Female family ties were central to social networks in Celtic society in Britain before the Roman invasion, a new analysis shows.
Genetic evidence from Late Iron Age cemeteries shows that women were closely related while unrelated men usually came into the community from elsewhere, probably after marriage.
An examination of ancient DNA found in 57 graves in Dorset, southwest England, shows that two-thirds of the individuals descended from a single maternal line. The cemetery was used from around 100 BC. Kr. until the year 200
“It was really stunning – it had never been seen before in European prehistory,” said study co-author Lara Cassidy, a geneticist at Trinity College Dublin.
The findings, released Wednesday in the journal Naturesuggest that women remained in the same circles throughout life – maintaining social networks and possibly inheriting or managing land and property.
Meanwhile, “your husband comes in as a relative stranger, dependent on the country and the livelihood of the wife’s family,” Cassidy said.
This pattern – called matrilocality – is historically rare.
“Such a matrilocal pattern has not been described in European prehistory, but when comparing mitochondrial haplotype variation among European archaeological sites spanning six millennia, British Iron Age cemeteries stand out as markedly reduced diversity driven by the presence of dominant lineages,” the authors write in the article accompanying the study.
Archaeologists studying burial sites in Britain and Europe had previously found only the opposite pattern – women leaving their homes to join their husbands’ family group – in other ancient time periods, from the Neolithic to the early Middle Ages, Guido Gnecchi-Ruscone said. from the Max Planck Institute in Germany, who was not part of the study.
In studies of pre-industrial societies from around 1800 to the present day, anthropologists have found that men join their wives’ extended family households only 8% of the time, Cassidy said.
But archaeologists already knew there was something special about the role of women in Iron Age Britain. A mixture of tribes with closely related languages and artistic styles – sometimes called Celtic – lived in England before the Roman invasion of AD 43. Valuable objects were found buried with Celtic women, and Roman writers, including Julius Caesar, wrote disparagingly of their relative independence and fighting prowess.

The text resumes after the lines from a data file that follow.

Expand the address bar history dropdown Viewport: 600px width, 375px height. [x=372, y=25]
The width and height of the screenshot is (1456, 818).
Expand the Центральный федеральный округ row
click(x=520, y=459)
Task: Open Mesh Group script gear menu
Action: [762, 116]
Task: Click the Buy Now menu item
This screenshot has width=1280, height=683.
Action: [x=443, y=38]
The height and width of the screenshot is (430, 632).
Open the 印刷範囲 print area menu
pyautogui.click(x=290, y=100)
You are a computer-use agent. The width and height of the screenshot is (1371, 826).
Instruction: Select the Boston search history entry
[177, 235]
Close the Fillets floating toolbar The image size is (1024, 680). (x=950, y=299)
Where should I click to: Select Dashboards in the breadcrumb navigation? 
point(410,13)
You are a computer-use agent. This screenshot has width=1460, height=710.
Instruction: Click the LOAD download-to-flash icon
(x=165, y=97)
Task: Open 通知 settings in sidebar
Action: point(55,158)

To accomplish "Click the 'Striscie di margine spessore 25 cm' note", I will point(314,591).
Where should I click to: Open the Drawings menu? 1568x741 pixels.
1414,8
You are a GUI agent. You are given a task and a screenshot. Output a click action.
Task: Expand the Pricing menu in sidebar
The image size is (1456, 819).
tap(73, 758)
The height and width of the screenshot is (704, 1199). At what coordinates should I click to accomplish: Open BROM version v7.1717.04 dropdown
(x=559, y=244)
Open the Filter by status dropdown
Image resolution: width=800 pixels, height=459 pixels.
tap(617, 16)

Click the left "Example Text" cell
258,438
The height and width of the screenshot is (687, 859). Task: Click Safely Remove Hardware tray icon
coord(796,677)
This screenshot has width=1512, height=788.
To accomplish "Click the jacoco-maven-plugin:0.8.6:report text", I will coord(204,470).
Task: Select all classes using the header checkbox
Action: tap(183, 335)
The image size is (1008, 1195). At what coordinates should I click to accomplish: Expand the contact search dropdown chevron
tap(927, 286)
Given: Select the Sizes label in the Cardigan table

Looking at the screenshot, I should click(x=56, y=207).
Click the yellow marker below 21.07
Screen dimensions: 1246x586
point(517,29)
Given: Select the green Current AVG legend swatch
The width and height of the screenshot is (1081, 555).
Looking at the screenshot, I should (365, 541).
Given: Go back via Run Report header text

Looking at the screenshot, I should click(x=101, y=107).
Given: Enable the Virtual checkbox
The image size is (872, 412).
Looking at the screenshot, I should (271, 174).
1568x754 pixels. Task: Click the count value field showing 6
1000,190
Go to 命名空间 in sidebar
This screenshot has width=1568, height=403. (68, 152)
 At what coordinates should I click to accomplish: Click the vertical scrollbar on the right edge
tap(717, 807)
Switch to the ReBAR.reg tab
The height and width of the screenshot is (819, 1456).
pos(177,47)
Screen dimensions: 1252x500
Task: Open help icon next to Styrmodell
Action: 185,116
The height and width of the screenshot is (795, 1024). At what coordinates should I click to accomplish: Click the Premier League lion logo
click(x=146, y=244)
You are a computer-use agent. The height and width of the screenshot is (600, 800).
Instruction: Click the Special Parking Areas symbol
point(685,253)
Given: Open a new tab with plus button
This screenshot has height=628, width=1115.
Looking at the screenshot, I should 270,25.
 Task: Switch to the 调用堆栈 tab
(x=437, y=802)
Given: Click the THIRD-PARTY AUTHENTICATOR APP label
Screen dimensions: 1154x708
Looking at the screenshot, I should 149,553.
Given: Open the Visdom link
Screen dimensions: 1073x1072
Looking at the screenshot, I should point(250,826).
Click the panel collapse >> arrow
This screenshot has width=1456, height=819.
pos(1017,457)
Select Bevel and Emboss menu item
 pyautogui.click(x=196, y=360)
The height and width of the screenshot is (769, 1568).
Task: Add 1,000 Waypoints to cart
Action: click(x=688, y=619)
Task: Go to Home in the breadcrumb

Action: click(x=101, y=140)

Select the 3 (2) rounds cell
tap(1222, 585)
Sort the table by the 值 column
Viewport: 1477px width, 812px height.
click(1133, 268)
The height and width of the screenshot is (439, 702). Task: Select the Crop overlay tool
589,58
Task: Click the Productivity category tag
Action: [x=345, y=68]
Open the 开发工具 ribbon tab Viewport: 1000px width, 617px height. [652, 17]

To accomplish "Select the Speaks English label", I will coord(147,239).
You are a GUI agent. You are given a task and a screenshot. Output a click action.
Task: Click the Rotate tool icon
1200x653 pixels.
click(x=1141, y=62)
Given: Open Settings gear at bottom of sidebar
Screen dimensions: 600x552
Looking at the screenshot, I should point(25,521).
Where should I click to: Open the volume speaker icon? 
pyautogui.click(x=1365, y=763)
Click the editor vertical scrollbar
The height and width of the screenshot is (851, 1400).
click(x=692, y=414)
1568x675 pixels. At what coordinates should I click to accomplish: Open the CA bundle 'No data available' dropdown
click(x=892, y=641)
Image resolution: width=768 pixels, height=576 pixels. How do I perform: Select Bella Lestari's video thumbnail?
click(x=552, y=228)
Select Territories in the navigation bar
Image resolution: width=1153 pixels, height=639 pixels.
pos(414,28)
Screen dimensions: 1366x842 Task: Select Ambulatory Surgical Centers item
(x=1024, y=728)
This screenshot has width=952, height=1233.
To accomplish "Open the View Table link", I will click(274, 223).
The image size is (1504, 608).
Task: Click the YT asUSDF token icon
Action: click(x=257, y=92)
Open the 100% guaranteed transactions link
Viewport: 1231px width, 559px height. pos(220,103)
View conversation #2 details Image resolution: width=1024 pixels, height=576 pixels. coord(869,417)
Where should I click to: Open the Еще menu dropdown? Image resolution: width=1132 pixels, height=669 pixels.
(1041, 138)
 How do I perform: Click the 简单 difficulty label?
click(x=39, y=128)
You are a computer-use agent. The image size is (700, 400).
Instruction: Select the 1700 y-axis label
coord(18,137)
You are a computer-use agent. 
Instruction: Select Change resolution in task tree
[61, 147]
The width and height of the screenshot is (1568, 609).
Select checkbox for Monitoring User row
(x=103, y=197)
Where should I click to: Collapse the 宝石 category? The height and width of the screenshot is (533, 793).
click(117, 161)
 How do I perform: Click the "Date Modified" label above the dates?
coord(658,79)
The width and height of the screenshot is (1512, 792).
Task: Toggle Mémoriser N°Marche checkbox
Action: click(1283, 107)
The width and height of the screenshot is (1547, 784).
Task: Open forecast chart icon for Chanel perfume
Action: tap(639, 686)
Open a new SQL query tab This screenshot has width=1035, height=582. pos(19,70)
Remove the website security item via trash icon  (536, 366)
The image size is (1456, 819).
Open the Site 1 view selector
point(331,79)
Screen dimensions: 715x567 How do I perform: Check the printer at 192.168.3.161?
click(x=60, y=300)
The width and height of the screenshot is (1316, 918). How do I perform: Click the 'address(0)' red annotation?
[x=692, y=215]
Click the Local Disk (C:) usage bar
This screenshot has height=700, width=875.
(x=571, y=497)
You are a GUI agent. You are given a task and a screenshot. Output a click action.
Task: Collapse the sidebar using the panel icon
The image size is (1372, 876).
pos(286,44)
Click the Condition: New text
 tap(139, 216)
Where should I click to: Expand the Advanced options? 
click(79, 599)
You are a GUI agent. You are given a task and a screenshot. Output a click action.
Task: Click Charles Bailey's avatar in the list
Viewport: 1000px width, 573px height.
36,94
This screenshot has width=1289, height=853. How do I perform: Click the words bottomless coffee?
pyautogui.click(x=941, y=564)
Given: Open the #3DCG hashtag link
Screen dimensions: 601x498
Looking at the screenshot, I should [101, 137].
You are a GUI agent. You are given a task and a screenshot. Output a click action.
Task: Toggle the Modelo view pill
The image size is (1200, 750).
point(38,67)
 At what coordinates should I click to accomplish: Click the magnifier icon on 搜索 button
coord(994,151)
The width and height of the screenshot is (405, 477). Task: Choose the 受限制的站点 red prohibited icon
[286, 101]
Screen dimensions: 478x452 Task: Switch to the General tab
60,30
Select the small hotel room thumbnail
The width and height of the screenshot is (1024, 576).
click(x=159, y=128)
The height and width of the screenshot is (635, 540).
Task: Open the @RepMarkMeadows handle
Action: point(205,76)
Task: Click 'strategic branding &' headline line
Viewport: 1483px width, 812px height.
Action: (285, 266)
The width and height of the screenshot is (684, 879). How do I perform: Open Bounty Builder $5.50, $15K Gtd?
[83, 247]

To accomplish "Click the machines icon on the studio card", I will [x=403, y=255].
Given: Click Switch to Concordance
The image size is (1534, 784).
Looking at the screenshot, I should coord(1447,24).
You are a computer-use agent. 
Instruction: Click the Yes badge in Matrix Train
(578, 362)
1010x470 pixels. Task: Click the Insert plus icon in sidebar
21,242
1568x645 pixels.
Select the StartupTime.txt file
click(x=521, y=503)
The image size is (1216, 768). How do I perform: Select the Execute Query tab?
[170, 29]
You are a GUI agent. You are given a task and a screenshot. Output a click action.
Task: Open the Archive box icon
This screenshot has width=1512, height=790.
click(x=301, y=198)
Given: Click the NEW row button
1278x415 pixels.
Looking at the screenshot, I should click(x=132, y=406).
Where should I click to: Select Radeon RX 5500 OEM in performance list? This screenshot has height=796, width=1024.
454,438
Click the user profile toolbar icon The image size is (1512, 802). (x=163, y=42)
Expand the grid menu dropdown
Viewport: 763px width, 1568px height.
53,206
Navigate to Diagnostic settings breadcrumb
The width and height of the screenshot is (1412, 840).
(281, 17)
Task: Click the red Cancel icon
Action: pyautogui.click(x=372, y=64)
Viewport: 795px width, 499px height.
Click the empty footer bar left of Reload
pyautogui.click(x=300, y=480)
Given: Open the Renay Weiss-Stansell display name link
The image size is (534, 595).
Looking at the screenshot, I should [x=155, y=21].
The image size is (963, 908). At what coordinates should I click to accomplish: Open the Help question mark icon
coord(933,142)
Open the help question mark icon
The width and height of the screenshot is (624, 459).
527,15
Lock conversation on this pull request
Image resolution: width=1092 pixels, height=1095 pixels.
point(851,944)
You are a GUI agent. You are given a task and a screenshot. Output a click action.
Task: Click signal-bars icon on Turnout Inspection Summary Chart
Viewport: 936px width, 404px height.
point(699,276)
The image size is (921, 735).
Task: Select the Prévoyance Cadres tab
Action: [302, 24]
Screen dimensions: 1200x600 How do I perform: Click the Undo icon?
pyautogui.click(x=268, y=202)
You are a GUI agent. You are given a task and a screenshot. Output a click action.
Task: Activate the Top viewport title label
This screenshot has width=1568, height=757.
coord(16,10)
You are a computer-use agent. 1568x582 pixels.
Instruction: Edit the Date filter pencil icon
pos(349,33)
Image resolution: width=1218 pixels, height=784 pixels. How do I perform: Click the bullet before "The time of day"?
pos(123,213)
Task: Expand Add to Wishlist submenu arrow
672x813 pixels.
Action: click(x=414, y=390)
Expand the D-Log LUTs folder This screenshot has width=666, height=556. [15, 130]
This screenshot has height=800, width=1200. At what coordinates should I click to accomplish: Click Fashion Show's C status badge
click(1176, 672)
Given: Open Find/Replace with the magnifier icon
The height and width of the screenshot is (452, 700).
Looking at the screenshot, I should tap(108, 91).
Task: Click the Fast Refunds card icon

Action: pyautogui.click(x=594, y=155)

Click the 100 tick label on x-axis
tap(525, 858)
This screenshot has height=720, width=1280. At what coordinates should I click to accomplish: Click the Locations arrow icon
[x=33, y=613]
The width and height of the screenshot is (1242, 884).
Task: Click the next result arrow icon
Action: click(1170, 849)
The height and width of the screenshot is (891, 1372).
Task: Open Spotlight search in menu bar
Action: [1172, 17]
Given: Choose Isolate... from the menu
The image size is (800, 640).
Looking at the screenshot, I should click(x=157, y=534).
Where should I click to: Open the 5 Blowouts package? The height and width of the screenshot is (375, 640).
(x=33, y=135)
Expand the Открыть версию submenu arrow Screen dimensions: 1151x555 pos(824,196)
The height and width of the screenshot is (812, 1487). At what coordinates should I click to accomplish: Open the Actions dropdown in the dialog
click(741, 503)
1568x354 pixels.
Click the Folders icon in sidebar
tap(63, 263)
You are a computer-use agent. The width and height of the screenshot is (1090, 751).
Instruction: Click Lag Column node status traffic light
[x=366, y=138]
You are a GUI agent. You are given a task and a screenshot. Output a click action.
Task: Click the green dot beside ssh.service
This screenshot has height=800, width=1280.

The pattern of strong female kinship ties that the researchers found does not necessarily mean that women also held formal positions of political power, which is called matriarchy.
But it suggests women had some control over land and property, as well as strong social support, making British Celtic society “more egalitarian than the Roman world”, said study co-author and Bournemouth University archaeologist Miles Russell.
“When the Romans arrived, they were amazed to find women in positions of power,” Russell said.
Some doubted these accounts, suggesting “that the Romans exaggerated the freedoms of British women to paint a picture of an untamed society,” he told AFP.
“But archaeology, and now genetics, implies that women were influential in many spheres of Iron Age life,” he said.
“Indeed, it is possible that maternal descent was the primary shaper of group identities.”
Agence France-Presse contributed to this report.